*What you need to do*
Each line below should be reproduced without any alteration.

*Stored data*
>>>>

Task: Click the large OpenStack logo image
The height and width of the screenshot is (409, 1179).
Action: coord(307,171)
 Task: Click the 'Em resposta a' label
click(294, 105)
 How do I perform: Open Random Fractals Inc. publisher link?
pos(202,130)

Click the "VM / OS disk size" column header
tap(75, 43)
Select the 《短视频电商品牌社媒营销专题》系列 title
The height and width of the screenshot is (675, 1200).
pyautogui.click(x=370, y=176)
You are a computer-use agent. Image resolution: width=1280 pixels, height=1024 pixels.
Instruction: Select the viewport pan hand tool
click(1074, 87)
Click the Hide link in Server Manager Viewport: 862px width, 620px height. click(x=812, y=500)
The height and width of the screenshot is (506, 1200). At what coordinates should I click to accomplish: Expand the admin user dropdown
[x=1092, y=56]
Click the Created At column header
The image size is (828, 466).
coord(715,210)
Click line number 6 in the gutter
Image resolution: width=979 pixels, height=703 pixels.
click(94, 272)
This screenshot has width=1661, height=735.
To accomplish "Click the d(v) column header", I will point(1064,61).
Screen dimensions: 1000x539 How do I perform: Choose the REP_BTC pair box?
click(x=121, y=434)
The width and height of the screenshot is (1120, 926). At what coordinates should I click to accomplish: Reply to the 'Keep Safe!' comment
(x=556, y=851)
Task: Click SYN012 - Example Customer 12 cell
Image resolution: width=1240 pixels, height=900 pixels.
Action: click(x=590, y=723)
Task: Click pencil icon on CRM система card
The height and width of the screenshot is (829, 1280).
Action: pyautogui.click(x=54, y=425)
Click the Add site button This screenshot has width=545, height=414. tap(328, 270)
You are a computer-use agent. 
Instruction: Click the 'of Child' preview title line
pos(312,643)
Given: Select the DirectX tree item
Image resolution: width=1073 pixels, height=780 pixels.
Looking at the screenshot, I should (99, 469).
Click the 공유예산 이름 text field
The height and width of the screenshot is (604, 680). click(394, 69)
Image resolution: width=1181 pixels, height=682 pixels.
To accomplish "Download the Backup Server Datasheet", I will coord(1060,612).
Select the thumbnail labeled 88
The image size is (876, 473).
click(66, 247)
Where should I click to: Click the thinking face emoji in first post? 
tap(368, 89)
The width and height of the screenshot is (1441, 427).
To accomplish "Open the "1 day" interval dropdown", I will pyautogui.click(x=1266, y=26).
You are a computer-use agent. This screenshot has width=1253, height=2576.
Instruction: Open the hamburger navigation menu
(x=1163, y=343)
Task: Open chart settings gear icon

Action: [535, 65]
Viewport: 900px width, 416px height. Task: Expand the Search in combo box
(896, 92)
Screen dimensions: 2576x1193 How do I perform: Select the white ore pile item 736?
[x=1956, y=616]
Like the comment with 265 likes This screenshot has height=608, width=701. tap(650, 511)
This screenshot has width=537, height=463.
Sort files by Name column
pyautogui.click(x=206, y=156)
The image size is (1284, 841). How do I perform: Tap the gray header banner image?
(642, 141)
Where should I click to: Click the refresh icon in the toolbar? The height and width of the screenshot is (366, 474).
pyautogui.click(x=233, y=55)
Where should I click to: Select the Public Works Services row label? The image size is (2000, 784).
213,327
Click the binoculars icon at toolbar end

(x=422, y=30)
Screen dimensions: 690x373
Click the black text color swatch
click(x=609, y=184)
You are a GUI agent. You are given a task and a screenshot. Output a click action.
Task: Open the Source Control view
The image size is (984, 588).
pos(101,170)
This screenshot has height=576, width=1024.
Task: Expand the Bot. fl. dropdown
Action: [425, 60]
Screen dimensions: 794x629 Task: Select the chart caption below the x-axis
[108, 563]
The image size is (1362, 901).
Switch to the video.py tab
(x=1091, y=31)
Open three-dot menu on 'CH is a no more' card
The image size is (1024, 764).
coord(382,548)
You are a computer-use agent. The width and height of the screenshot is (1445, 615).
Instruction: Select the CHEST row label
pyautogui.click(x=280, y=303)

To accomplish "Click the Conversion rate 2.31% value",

<<<<

*Task result*
Task: Click the large OpenStack logo image
The height and width of the screenshot is (409, 1179).
Action: coord(307,171)
 Task: Click the 'Em resposta a' label
click(294, 105)
 How do I perform: Open Random Fractals Inc. publisher link?
pos(202,130)

Click the "VM / OS disk size" column header
tap(75, 43)
Select the 《短视频电商品牌社媒营销专题》系列 title
The height and width of the screenshot is (675, 1200).
pyautogui.click(x=370, y=176)
You are a computer-use agent. Image resolution: width=1280 pixels, height=1024 pixels.
Instruction: Select the viewport pan hand tool
click(1074, 87)
Click the Hide link in Server Manager Viewport: 862px width, 620px height. click(x=812, y=500)
The height and width of the screenshot is (506, 1200). At what coordinates should I click to accomplish: Expand the admin user dropdown
[x=1092, y=56]
Click the Created At column header
The image size is (828, 466).
coord(715,210)
Click line number 6 in the gutter
Image resolution: width=979 pixels, height=703 pixels.
click(94, 272)
This screenshot has width=1661, height=735.
To accomplish "Click the d(v) column header", I will point(1064,61).
Screen dimensions: 1000x539 How do I perform: Choose the REP_BTC pair box?
click(x=121, y=434)
The width and height of the screenshot is (1120, 926). At what coordinates should I click to accomplish: Reply to the 'Keep Safe!' comment
(x=556, y=851)
Task: Click SYN012 - Example Customer 12 cell
Image resolution: width=1240 pixels, height=900 pixels.
Action: click(x=590, y=723)
Task: Click pencil icon on CRM система card
The height and width of the screenshot is (829, 1280).
Action: pyautogui.click(x=54, y=425)
Click the Add site button This screenshot has width=545, height=414. tap(328, 270)
You are a computer-use agent. 
Instruction: Click the 'of Child' preview title line
pos(312,643)
Given: Select the DirectX tree item
Image resolution: width=1073 pixels, height=780 pixels.
Looking at the screenshot, I should (99, 469).
Click the 공유예산 이름 text field
The height and width of the screenshot is (604, 680). click(394, 69)
Image resolution: width=1181 pixels, height=682 pixels.
To accomplish "Download the Backup Server Datasheet", I will coord(1060,612).
Select the thumbnail labeled 88
The image size is (876, 473).
click(66, 247)
Where should I click to: Click the thinking face emoji in first post? 
tap(368, 89)
The width and height of the screenshot is (1441, 427).
To accomplish "Open the "1 day" interval dropdown", I will pyautogui.click(x=1266, y=26).
You are a computer-use agent. This screenshot has width=1253, height=2576.
Instruction: Open the hamburger navigation menu
(x=1163, y=343)
Task: Open chart settings gear icon

Action: [535, 65]
Viewport: 900px width, 416px height. Task: Expand the Search in combo box
(896, 92)
Screen dimensions: 2576x1193 How do I perform: Select the white ore pile item 736?
[x=1956, y=616]
Like the comment with 265 likes This screenshot has height=608, width=701. tap(650, 511)
This screenshot has width=537, height=463.
Sort files by Name column
pyautogui.click(x=206, y=156)
The image size is (1284, 841). How do I perform: Tap the gray header banner image?
(642, 141)
Where should I click to: Click the refresh icon in the toolbar? The height and width of the screenshot is (366, 474).
pyautogui.click(x=233, y=55)
Where should I click to: Select the Public Works Services row label? The image size is (2000, 784).
213,327
Click the binoculars icon at toolbar end

(x=422, y=30)
Screen dimensions: 690x373
Click the black text color swatch
click(x=609, y=184)
You are a GUI agent. You are given a task and a screenshot. Output a click action.
Task: Open the Source Control view
The image size is (984, 588).
pos(101,170)
This screenshot has height=576, width=1024.
Task: Expand the Bot. fl. dropdown
Action: [425, 60]
Screen dimensions: 794x629 Task: Select the chart caption below the x-axis
[108, 563]
The image size is (1362, 901).
Switch to the video.py tab
(x=1091, y=31)
Open three-dot menu on 'CH is a no more' card
The image size is (1024, 764).
coord(382,548)
You are a computer-use agent. The width and height of the screenshot is (1445, 615).
Instruction: Select the CHEST row label
pyautogui.click(x=280, y=303)

To accomplish "Click the Conversion rate 2.31% value",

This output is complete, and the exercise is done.